After 5 years, she ran away. She sought shelter with neighbors, who put her in touch with the Ministry of Women’s affairs.

Now she lives in a women’s shelter in Kabul. She has asked her husband for a divorce. He appeared in court once, but the judge didn’t grant the divorce immediately. He refuses to come to court again.

Afghan law says she now must wait three and a half years to divorce her husband. Nouria believes that law is unfair and wants the government to help her.

“I just want to make my own life now,” she says.

“What did I do wrong? They should punish my husband and father, not me.”

Nouria is not alone. Despite a 2009 ‘Law on Elimination of Violence against Women’ that mandates jail terms for forcing underage girls or any woman into a marriage, the practice is still widespread.

Wazhma Frogh, an Afghan women’s rights advocate in Kabul, says forced marriage is common even among educated families and in urban areas.

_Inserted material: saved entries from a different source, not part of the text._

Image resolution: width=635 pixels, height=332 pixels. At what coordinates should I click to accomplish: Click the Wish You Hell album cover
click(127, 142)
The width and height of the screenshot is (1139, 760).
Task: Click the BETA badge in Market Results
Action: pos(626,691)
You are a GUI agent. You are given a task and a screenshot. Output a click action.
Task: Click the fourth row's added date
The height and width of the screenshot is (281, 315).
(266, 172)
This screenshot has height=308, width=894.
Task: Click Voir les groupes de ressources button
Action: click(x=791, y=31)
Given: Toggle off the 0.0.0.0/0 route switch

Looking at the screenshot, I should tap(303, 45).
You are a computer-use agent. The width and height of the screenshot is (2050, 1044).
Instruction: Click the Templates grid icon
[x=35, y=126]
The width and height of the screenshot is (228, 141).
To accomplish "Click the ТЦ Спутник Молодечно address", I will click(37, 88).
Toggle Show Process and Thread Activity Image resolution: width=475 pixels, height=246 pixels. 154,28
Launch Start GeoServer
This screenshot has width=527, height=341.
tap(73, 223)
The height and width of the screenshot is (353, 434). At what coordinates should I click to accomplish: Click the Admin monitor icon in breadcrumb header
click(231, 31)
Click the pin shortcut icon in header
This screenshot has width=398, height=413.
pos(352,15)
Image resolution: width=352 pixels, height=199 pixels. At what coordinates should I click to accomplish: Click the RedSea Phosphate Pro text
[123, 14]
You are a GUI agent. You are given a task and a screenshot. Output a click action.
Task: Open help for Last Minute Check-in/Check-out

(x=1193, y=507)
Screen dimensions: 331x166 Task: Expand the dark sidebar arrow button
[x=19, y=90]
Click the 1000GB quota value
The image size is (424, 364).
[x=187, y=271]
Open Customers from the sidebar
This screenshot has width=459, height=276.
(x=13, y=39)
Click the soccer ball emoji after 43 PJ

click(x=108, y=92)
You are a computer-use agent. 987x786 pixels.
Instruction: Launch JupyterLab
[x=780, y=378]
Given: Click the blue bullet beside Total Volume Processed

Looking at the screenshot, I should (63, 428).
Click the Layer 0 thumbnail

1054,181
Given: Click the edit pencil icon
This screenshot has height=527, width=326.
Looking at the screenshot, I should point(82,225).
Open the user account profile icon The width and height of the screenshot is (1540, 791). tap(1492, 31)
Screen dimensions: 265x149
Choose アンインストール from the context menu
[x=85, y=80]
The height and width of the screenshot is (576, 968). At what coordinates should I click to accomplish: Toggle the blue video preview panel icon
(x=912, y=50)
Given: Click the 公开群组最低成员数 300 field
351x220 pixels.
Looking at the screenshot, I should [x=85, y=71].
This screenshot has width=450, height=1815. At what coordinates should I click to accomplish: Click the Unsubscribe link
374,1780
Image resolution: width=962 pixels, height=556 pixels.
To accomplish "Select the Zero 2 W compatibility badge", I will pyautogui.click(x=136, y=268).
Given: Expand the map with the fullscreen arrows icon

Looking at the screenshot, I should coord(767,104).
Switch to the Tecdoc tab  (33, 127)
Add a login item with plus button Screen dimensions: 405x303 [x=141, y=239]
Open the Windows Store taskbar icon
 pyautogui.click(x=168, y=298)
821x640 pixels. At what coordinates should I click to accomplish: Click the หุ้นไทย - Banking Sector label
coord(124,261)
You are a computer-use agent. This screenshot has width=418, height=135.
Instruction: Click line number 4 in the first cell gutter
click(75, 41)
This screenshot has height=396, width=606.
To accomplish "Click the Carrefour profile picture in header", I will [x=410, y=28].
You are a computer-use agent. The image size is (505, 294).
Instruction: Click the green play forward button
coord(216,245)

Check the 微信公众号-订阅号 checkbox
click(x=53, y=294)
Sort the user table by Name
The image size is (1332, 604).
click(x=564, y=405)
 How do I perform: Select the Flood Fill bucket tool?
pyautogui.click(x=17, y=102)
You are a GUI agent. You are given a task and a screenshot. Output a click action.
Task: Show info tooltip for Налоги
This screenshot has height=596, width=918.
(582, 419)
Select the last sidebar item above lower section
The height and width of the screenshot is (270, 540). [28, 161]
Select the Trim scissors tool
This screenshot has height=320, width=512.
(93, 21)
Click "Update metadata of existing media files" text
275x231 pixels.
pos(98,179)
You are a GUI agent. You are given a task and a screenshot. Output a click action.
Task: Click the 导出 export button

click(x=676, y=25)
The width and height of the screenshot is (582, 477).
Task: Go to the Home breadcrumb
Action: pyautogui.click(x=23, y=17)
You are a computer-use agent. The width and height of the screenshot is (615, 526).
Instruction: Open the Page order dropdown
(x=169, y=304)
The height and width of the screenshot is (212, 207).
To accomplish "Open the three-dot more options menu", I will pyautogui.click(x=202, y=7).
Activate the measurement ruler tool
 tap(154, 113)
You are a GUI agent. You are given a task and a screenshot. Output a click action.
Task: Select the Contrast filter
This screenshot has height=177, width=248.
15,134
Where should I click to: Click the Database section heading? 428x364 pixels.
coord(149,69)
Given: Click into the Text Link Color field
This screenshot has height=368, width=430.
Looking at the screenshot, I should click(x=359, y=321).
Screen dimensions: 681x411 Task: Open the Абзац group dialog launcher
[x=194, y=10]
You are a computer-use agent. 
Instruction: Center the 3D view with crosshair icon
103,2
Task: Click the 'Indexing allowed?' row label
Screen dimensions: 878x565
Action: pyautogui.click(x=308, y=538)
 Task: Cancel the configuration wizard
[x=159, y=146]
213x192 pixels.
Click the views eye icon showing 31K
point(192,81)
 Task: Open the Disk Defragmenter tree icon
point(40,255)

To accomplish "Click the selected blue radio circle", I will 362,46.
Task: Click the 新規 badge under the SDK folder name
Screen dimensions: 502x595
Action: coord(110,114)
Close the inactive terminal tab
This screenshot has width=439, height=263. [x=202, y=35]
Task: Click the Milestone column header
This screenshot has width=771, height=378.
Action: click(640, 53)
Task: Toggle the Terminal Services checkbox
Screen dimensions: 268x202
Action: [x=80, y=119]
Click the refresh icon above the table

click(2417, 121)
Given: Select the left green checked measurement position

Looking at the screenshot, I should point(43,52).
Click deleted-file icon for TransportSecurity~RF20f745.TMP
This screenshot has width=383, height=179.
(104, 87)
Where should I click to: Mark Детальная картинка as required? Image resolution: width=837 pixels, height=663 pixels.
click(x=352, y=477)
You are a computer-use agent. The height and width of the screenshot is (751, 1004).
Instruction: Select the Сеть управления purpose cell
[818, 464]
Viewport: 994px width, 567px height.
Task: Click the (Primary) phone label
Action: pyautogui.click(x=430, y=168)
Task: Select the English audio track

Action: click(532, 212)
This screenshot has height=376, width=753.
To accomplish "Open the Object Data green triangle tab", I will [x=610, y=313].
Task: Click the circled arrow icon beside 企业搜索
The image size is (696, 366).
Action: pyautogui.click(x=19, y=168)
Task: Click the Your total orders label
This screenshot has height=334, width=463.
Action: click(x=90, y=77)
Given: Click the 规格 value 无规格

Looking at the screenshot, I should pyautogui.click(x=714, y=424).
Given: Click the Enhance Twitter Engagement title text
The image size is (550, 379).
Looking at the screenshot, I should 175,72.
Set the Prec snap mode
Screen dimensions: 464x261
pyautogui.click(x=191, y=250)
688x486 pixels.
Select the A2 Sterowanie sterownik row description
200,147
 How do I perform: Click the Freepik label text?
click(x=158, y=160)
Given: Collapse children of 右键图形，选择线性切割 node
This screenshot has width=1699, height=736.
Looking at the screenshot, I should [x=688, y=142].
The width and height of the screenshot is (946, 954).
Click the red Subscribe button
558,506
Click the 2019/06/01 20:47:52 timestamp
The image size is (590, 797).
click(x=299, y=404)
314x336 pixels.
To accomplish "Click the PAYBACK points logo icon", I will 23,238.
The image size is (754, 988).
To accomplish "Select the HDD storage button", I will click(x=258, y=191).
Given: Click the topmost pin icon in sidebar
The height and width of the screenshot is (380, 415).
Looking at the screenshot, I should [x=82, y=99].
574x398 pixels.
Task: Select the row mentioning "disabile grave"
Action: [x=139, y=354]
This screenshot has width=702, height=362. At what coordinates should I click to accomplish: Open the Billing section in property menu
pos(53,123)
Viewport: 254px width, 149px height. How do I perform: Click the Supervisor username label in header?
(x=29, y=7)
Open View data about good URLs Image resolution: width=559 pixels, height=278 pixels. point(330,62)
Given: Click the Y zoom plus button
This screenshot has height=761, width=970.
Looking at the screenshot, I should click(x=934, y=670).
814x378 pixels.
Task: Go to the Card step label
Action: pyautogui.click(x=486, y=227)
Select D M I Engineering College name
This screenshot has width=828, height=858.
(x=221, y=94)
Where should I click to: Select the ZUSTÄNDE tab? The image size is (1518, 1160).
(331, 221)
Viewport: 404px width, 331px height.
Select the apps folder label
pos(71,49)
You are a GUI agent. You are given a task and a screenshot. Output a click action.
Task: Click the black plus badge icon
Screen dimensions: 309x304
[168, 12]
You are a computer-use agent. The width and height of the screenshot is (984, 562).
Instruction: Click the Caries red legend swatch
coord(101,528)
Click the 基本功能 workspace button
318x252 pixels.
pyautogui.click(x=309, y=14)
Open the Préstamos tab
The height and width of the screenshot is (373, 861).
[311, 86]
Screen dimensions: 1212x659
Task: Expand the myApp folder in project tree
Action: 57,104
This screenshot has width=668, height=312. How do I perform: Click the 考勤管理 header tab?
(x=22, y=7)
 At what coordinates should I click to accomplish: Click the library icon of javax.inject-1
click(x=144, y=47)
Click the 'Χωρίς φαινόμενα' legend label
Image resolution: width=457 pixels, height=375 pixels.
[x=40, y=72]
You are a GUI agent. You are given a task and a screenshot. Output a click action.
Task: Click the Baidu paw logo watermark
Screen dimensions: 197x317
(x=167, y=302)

“I think I would call child marriage a national crisis for Afghanistan, because it’s not one province, it’s not one ethnicity, it’s not one family, it’s actually, it happens everywhere,” she says.

Frogh says public awareness has risen, thanks to media campaigns, news stories and radio and TV dramas that address the subject of forced and child marriages.

It’s encouraged more girls and women to run away. While there are shelters, most in Kabul or other urban areas, there is no systematic solution to the problem.

The women end up in limbo, like Nouria, waiting for a divorce, unable to work or even go outside the shelter for fear of retribution from the family.

Many women and girls have been murdered by their husband’s family or their own, for running away and bringing shame to the family. Afghan society shuns divorced women, they find it difficult to get jobs, their children are often taken from them.

Frogh says because there’s no institutional system to help women, she encourages some women and girls to go back to their husbands if the situation is bearable, and their lives are not in danger.

Hamida* was 12 years old when her uncle killed someone. To appease the dead man’s family, she was given to his brother to marry.

During their 5 years of marriage she bore him two children. Her husband mistreated her, so she went home to her father. Her husband kept the children Unusually, her first husband gave her a divorce.

Hamida’s father then married her to an older man when she turned 18. He too mistreated her, and after 2 years she ran to the police.

She told the police if they didn’t help her, she would commit suicide. The police turned her over to the Ministry of Women’s Affairs and she too lives in a women’s shelter, spending her days learning to read and write Dari – she never went to school. And learning how to sew, so she might have a skill when her divorce comes through. She sports an almost perpetual smile.

“It’s up to us,” she says. “We have to be brave. We have to use the laws that protect us. I’m glad I left. My family can’t hurt me anymore.”

*Names have been changed to protect their identities.